2 tbsp Oil approx. (Vegetable/Canola)
Water to make the dough
Rice flour to dust
2 tbsp tup (ghee) beaten till fluffy and creamy (unsalted butter can also be used)
Tup (Ghee) to fry (Vegetable/Canola oil can aslo be used but it won't give the same flavor as ghee, what we call 'khamanga pana') :)
For the syrup:
1 cup sugar
Water enough to soak the sugar
Few saffron strands
2-3 tsps Lemon juice
Mix the maida and rawa together and add the oil to it. Mix together. You know the oil is sufficient when the maida-rawa mixture becomes crumbly, ie. when you hold the mixture in your hand it should stick together. Then add water and make a dough like you make for chapatis. The dough should be pliable. Keep aside, covered, for 3 hours at least. The longer it sits, the better.
After 3 hours, take the dough and divide into small balls (size can vary). Now, divide each ball further into 3 more balls. The idea is to make 3 chapatis out of these and layer them on top of each other. Roll out a thin chapati ,without applying a lot of pressure, out of each ball.
Take one chapati, brush some beaten tup (ghee) on the surface...
...dust some rice flour over it and then put another chapati over it.
Apply the beaten ghee on this chapati and dust with the rice flour and place the third chapati on top. Repeat the process of applying ghee and flour. Now roll this layered chapati to make a roll like this,
Do not pat the roll and flatten it with your hand. Instead, pick it up with both hands and pull very gently from each end a little to flatten it. If you pat it to flatten it, the air gets pressed and your Chiroti will not be fluffy.
Now cut this roll into small pieces like this.
Make the sugar syrup before you begin to fry the Chiroti. Take the sugar and add water just enough to soak the sugar. Put it over the heat and let it come to a 2 string consistency. Turn off the heat and add the saffron and lemon juice. Keep aside.
Heat the ghee. Take each small piece and roll out gently without applying too much pressure. The layered edges should be intact.
Once the ghee is hot enough, drop in the rolled out chirotis and fry.
Hold each piece vertical in the hot ghee for a minute, so that it fluffs up.
Then leave it to turn golden brown.
Remove from the ghee and drop into the sugar syrup,
Coat it well with the syrup and place it in a strainer. Tilt the strainer slightly so that the excess syrup will flow down. Let them cool and then store in an airtight container at room temperature. These last for 7-10 days.
Here is a look at the final product....
Instead of dunking them in the sugar syrup, you can also dust them with white powdered sugar while they are still hot. See here.

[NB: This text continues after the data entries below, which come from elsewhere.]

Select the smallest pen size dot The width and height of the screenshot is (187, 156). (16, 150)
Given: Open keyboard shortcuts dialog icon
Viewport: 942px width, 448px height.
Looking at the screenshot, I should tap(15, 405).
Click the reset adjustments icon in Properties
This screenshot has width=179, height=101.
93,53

You can serve these with some Almond Milk. See here, and here.
These can even be stored plain without dipping them in the sugar syrup, which last for about 15 days and can be consumed with any dry chutney.
Finally, the Unsweetened Chiroti can be transformed into a delicious kheer/payasa, which is my favorite and the recipe of which, comes from my grandmother's Karnataka roots.
Heat about a cup of milk. Add sugar according to your liking. Crumble the unsweetened Chirote into the milk once it comes to a boil. Let it come to a boil again and then remove from the heat. Add saffron. Garnish with chopped almonds. Let it sit for a while and then serve. The longer it sits, the thicker it will get and the better it will taste :)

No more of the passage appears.